“It’s going to take a lot more than new rhetoric to put Americans back to work. It’s going to take a new president,” he said. “Let me make this very clear: If I were to decide to run for president, it sure wouldn’t take me two years to wake up to the jobs crisis threatening America. And I wouldn’t be asking [Treasury Secretary] Timothy Geithner how the economy works, or [former Obama adviser] Larry Summers how to start a business. I know.”
The cofounder of a celebrated private-investment firm, turnaround artist of the 2002 Winter Olympics, and one-term governor of Massachusetts didn’t need to explain. Romney’s extensive executive résumé holds up well next to Obama’s dearth of pre-White House experience. In the first presidential election since the Great Recession, it’s a good bet that Romney’s private-sector accomplishments will be a popular selling point.
But hovering over the presumptive Republican front-runner was an uncomfortable question: Would he mention health care?
As governor of Massachusetts from 2003 to ’07, Romney spearheaded groundbreaking legislation that requires most state residents to buy insurance. This individual mandate, aimed at balancing health care costs between the sick and the healthy, also sits at the heart of Obama’s federal law.
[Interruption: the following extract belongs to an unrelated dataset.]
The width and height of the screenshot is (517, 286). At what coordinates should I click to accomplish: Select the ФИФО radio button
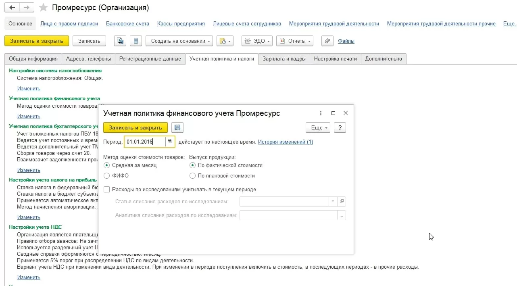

Romney “did some interesting things there on health care, you know,” former White House adviser David Axelrod told USA Today, in praise that is certain fodder for the GOP primary and was echoed by Obama this week. “We got some good ideas from him.”
“Obamacare” has become a rallying cry for Republicans nationwide, and at CPAC, it was public enemy No. 1. In a preview of the GOP primary race, speaker after speaker railed against the legislation and, implicitly, against Romney’s legacy in Massachusetts.
Rep. Michele Bachmann, R-Minn.: “Repealing Obamacare is the driving motivation of my life.”
Former Minnesota Gov. Tim Pawlenty: “The individual mandate reflects completely backwards thinking. They, the bureaucrats, don’t tell us what to do. We, the people, tell the government what to do!”
Indiana Gov. Mitch Daniels: “The health care travesty now on the books will engulf private markets and produce a single-payer system or its equivalent, and it won’t take long to happen.”
If Romney wanted to tackle his health care problem head-on, CPAC was the place.
• Apologize. A number of CPAC activists said they would welcome a mea culpa from Romney. But expressing regret for his plan in Massachusetts would almost certainly rouse the flip-flopping ghosts of his 2008 campaign. The narrative of a shape-shifting politician willing to abandon his convictions could doom another White House bid. If Romney’s challenge in the broadest sense is to come across to voters as authentic, how can he run away from one of his signature accomplishments as governor?
“A case can be made that someone had to lead,” said veteran GOP strategist Sally Bradshaw, who helped steer Romney’s campaign in Florida in 2008. “You have to make difficult decisions that are not always politically popular. Sometimes, you have to own things. That’s one piece of the puzzle of the Romney candidacy.”
• Explain. This is the approach that Romney has tried so far, with little success. He argues that a state program differs from a one-size-fits-all federal mandate. He stands by his record in Massachusetts while calling for the repeal of the federal health care legislation. It can be a long-winded and, many Republicans say, unconvincing response that doesn’t come close to matching the thwack of a bumper sticker-sized Romneycare/Obamacare attack.
“If you’re explaining, you’re losing,” said Chris Chocola, president of the free enterprise-championing Club for Growth. “I don’t know if the health care issue is fatal for Romney, but he’s going to have to find a way to explain it that gives people more comfort.… The explanation he’s offered so far hasn’t been satisfactory, so the focus on his health care record continues to grow rather than diminish.”
• Ignore. This is the strategy that Romney ultimately chose at CPAC, and depending on your view of him, it either reinforced the perception that he’s a confident pacesetter staying above the fray or a weak front-runner unwilling to confront his biggest vulnerability directly. Once the race starts in earnest, he won’t have a choice. With a slew of candidates jockeying to be seen as the Romney alternative, his health insurance law will be a prime target. The first volley came last month from Huckabee, who not by coincidence was at the time promoting a new book called A Simple Government.
“It could be argued that if Romneycare was a patient, its prognosis would be dismal,” Huckabee writes. “If our goal in health care reform is better care at lower cost, then we should take a lesson from Romneycare, which shows that socialized medicine does not work.”